So, say I use one huge file. Are you suggesting just one huge file for each symbol, just tack on data one by one? If I want to slice the data from times between t_0 and t_n and "join" it with another symbol in the same time interval t_0 and t_n, I'd need some kind of indexing scheme. How do you propose doing this in a way that doesn't cost me an eternity of development time? Right now, I have lots of little files everywhere organized by day, one giant linear file. I was thinking with HDF5, I could put all the data into 1 file, but have each day be a different data set, then maybe write some basic indexing scheme to let me assemble slices together across different sets. Right now I have some primitive indexing scheme, but the work still takes several minutes to assemble the data together correctly. I was hoping once I built the indexing I could also record the results of matching/indexing scheme back into the file somehow, maybe as its own dataset. More comments would be useful.
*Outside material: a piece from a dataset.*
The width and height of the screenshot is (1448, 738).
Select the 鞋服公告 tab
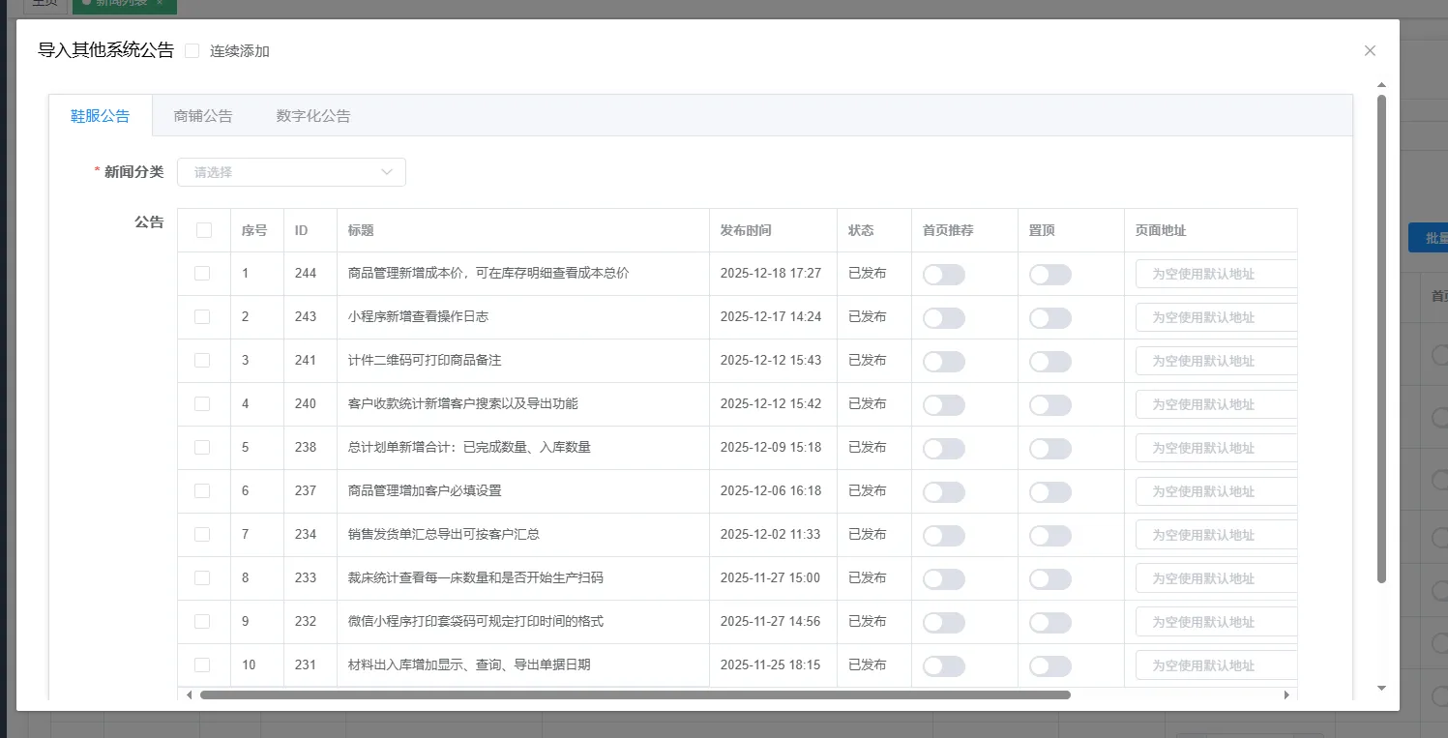pyautogui.click(x=101, y=116)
I'm referring to writing your own database engine in C++ or C#. One file for all symbols. You need a header in your file with an index that points to the offsets for each symbol. You will have empty space after each symbol that is allocated for new data. You will simply grow the file when space runs low. Could be once every few months.. depends on how much space you allocate. Joining is unnecessary. Use the header to find the symbol. To find a specific record, keep your header up to date and triangulate when needed. You should be able to open, navigate, read/write and close the file within a few milliseconds even if your file is several terabytes. Make sure to use BigInteger or _int64 for the offsets.
I suggest one file by symbol on disk and in RT you simply keep as much as needed in memory (I think of it as a in-memory cache). Even low-end desktops these days will do 32 GB of RAM, and most server class equipment does 128GB or 256 with multiple cores. There is no reason to go fancy - just get the memory.
Mem mapped files are also a good choice. One just has to factor in the cost of the I/O interfaces and the mmaping. Performance is better with directly addressable memory in my experience.